O negócio de venda conteúdos noticiosos está “complicado neste momento, é uma luta pela sobrevivência diária, financeiramente falando, e aquilo que o Facebook fez foi empobrecer ainda mais quem lhe dava conteúdos de qualidade e que permitiu prosperar nas relações que cria entre os seus utilizadores”, critica.
“Aguardamos que o Facebook tenha uma posição diferente, que a Europa, quando fizer o balanço desta diretiva, olhe para todas estas questões e todos estes problemas que foram levantados e que consiga endereçar isto de uma forma mais concreta e robusta, porque de outra maneira está sempre a luta do David contra o Elias“, referiu.
A Visapress acredita que “a responsabilidade social do Facebook há de acontecer e que vão certamente perceber que o caminho que fizeram não era o mais correto”, sublinha Carlos Eugénio.
A transposição da diretiva deu à Visapress “um mecanismo chamado gestão coletiva alargada para a imprensa regional”. Ou seja, “sendo a entidade mais representativa do setor naquilo que diz respeito à cobrança de direitos, ficou mandatada de uma forma direta” – quem não quiser basta pedir para não ser – para “representar tudo aquilo que é o universo digital dos jornais regionais e isso deu-nos aqui alguma força negocial em certa altura”, conta.

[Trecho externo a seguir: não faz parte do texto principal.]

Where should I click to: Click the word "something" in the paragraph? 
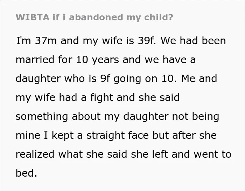point(42,117)
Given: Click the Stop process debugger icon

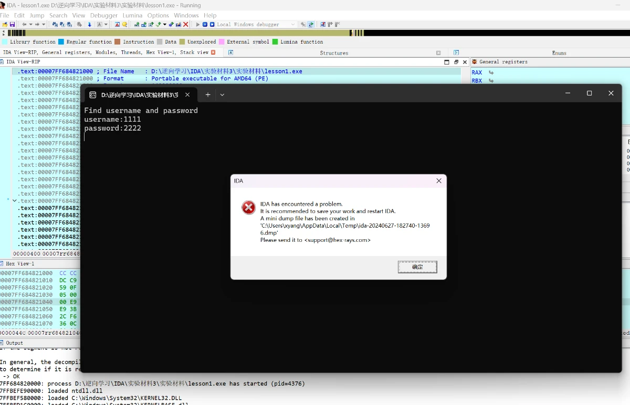Looking at the screenshot, I should pos(212,25).
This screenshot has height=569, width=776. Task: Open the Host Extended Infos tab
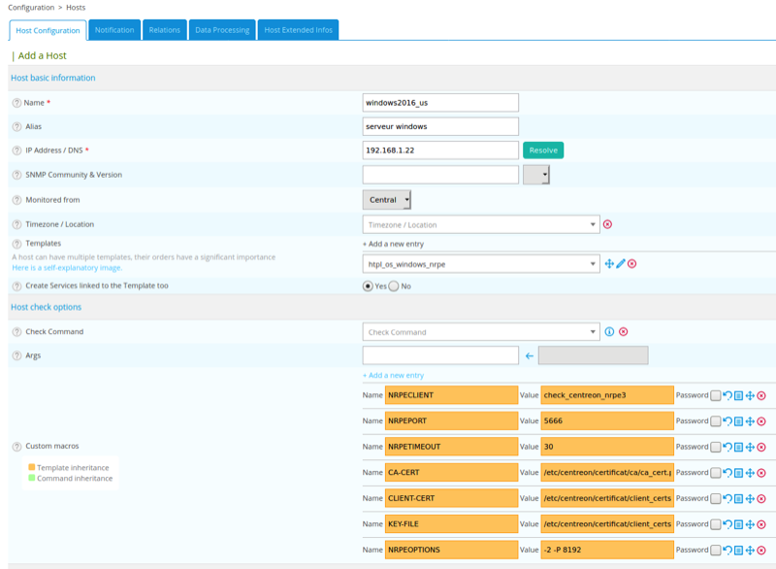click(299, 30)
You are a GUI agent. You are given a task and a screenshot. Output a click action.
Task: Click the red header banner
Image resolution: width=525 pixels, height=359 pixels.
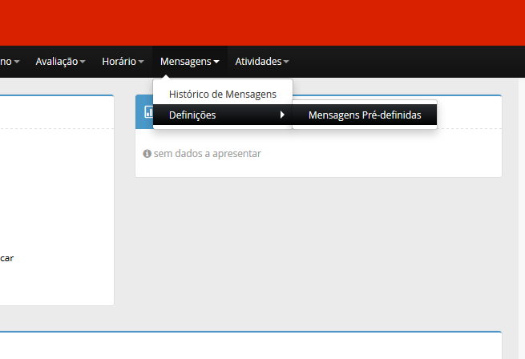[x=262, y=22]
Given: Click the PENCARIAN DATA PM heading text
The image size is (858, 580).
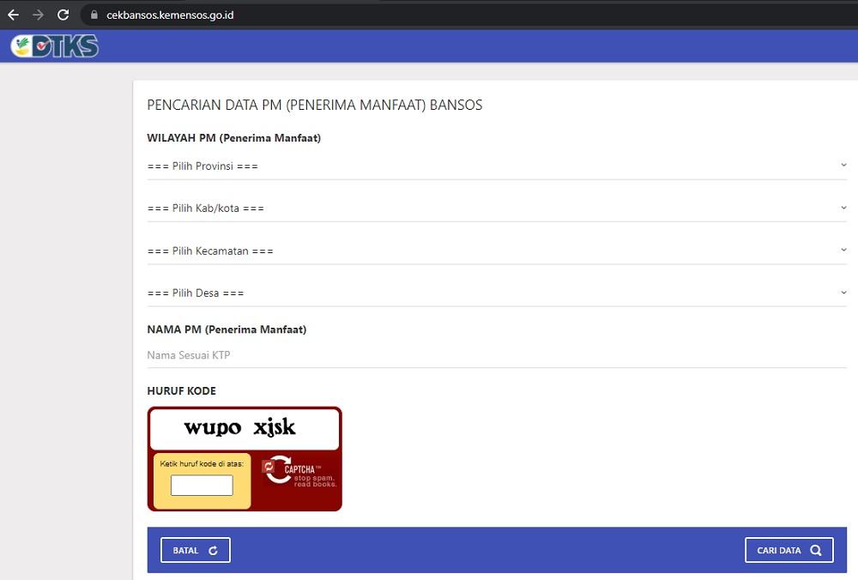Looking at the screenshot, I should coord(315,106).
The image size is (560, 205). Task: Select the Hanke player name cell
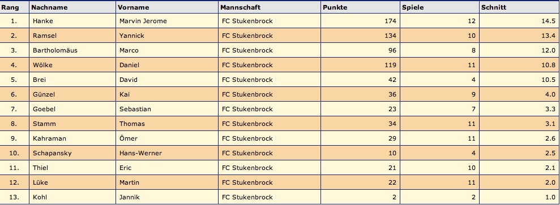tap(72, 21)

No que respeita aos títulos nacionais, impera o princípio de autonomia privada, que significa que são livres de negociar diretamente com as plataformas.O que considera perfeitamente aceitável, até porque diz saber que “há vasos comunicantes naquilo que são os negócios dos editores com as plataformas”.
“Em alguns casos, não fazia sentido absolutamente nenhum nós estarmos a licenciar algo que já foi, eventualmente, o direito cedido pelo editor”, explica.
A Visapress representa, também, pela gestão coletiva alargada, cerca de 600 editores de imprensa, nacionais e regionais, segundo o responsável.
“O Observador e a Newsplex, que têm o Sol e o I, desde o dia 16 deste mês, passaram a ser, também, cooperadores da VisaPress, o que quer dizer que a nossa legitimidade e a nossa representatividade em Portugal [em termos nacionais] ronda os 95% daquilo que são os editores de imprensa“, remata.